BEGIN DATASET EXTRACT

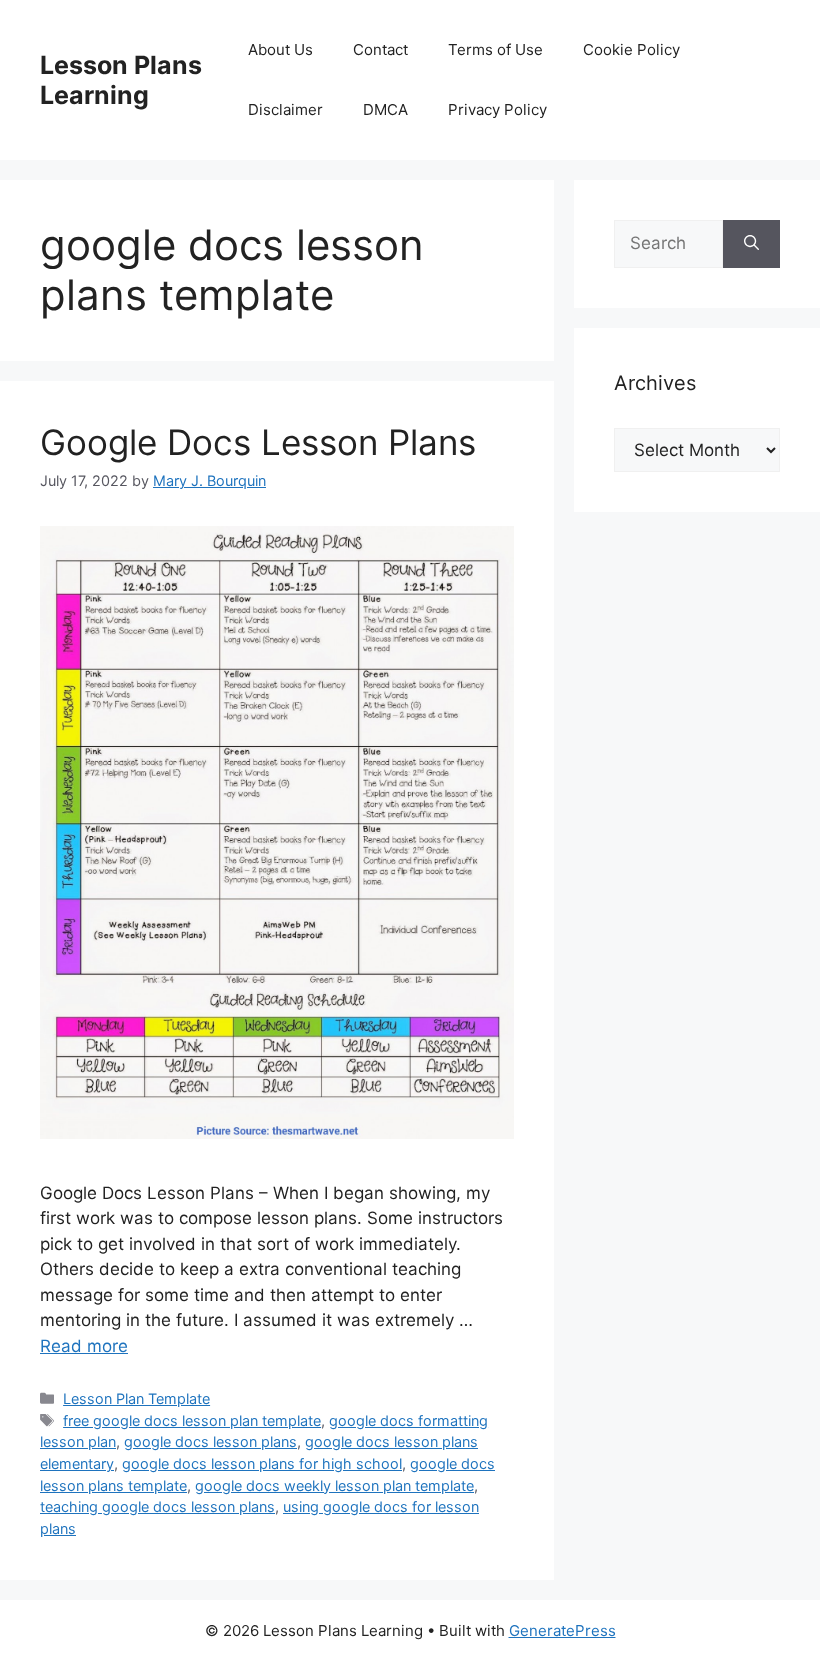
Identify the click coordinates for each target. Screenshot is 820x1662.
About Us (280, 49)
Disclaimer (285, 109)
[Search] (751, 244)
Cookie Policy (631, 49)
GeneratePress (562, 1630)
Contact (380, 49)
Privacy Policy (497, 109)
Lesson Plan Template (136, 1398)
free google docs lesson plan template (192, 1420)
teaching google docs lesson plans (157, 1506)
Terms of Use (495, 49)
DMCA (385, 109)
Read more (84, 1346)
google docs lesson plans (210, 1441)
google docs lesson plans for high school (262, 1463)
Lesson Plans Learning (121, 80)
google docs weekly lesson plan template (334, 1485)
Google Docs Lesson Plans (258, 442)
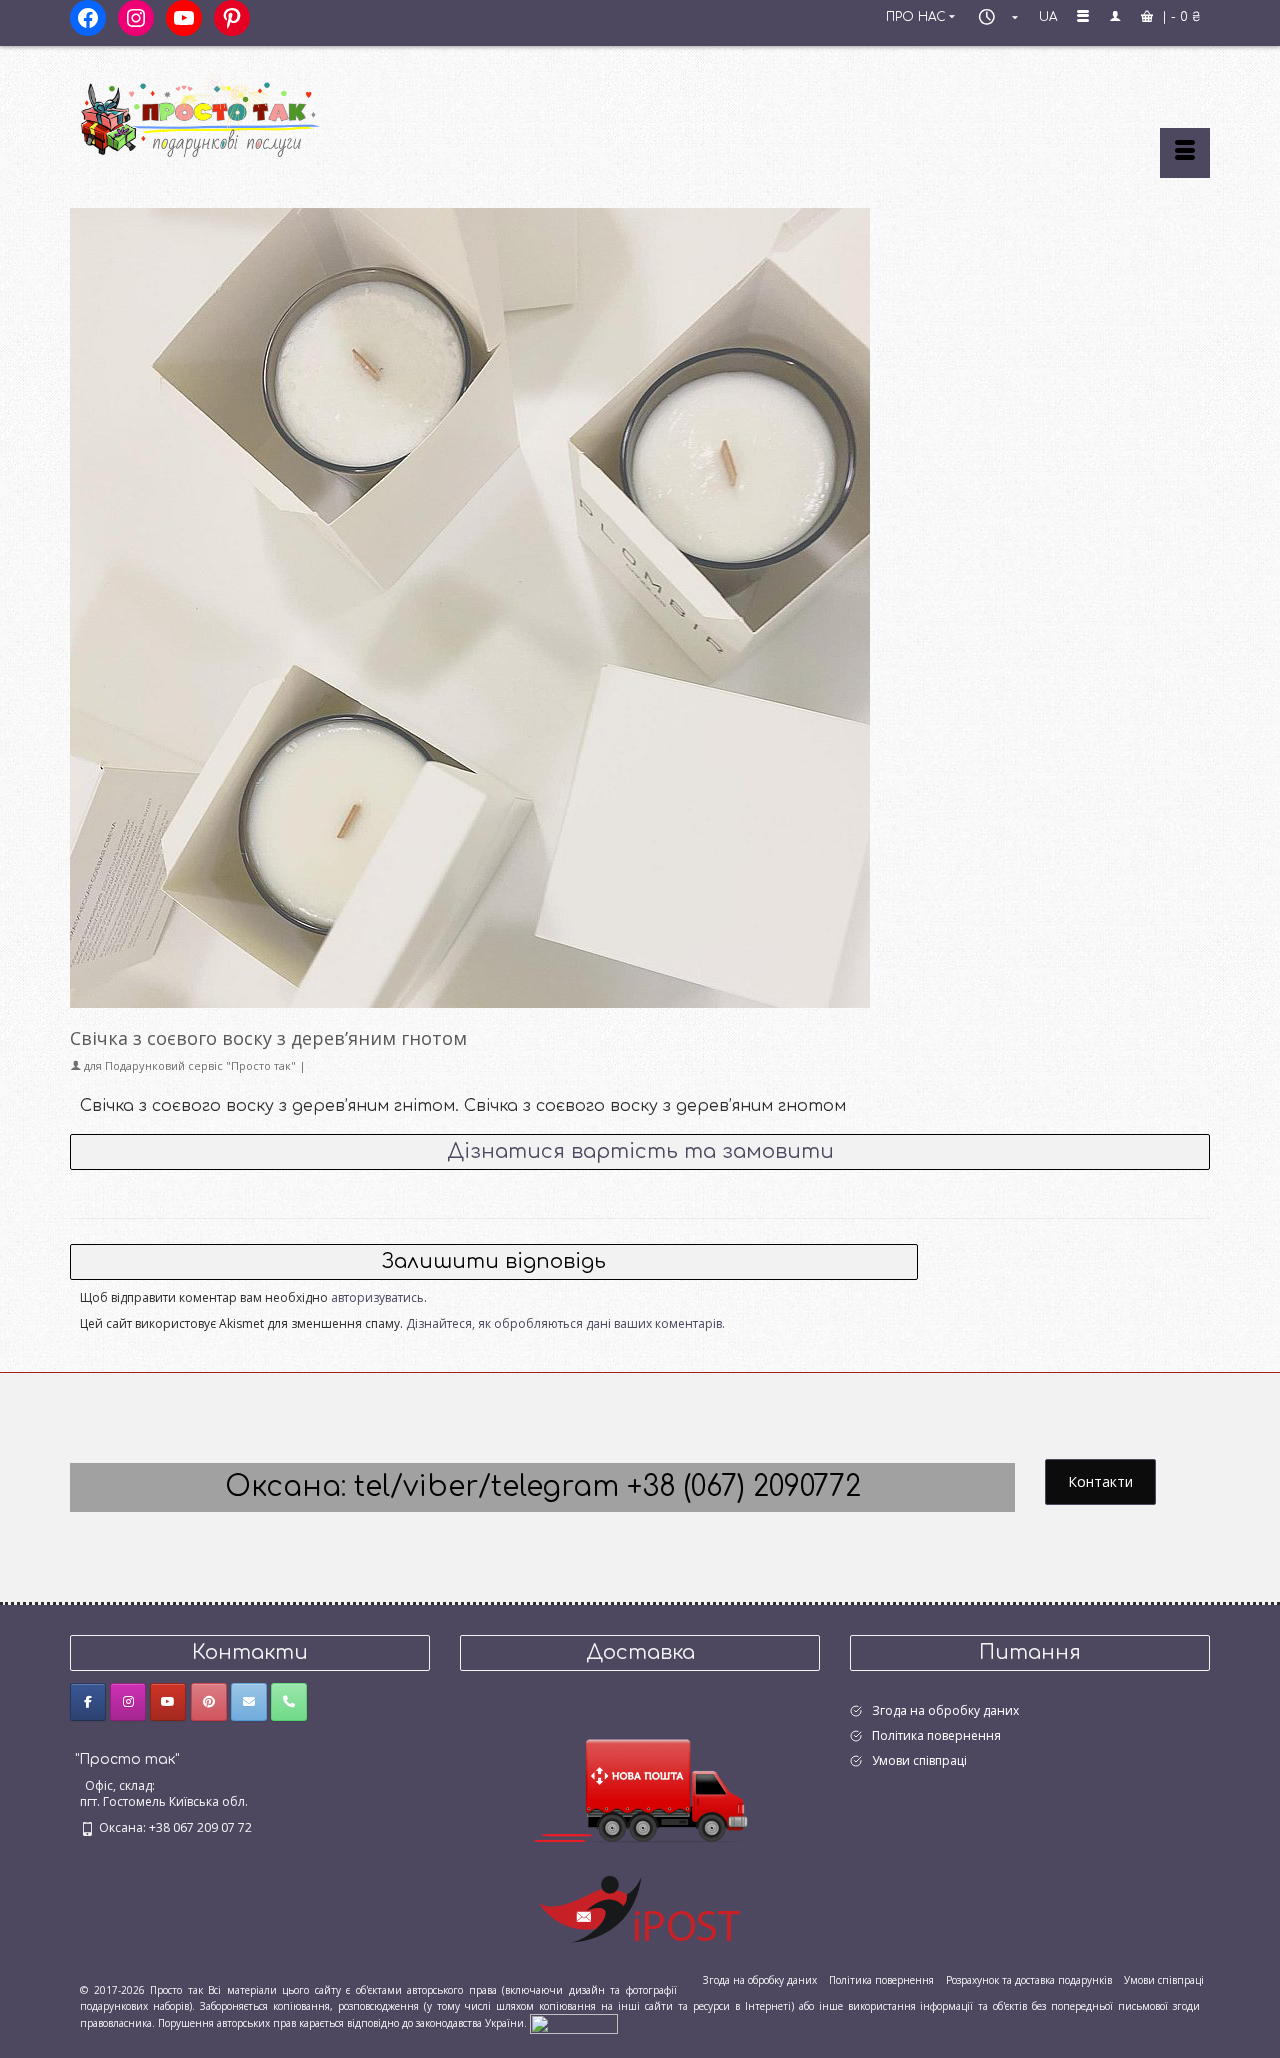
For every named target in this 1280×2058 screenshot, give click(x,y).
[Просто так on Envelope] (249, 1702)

END DATASET EXTRACT

■ **TASK PROMPT**
Say again, word for word, the lines beginning at the top of the data and ending with the line that has "google docs lesson plans (210, 1441)". Skip the pictures.

■ **TASK ANSWER**
Identify the click coordinates for each target. Screenshot is 820x1662.
About Us (280, 49)
Disclaimer (285, 109)
[Search] (751, 244)
Cookie Policy (631, 49)
GeneratePress (562, 1630)
Contact (380, 49)
Privacy Policy (497, 109)
Lesson Plan Template (136, 1398)
free google docs lesson plan template (192, 1420)
teaching google docs lesson plans (157, 1506)
Terms of Use (495, 49)
DMCA (385, 109)
Read more (84, 1346)
google docs lesson plans (210, 1441)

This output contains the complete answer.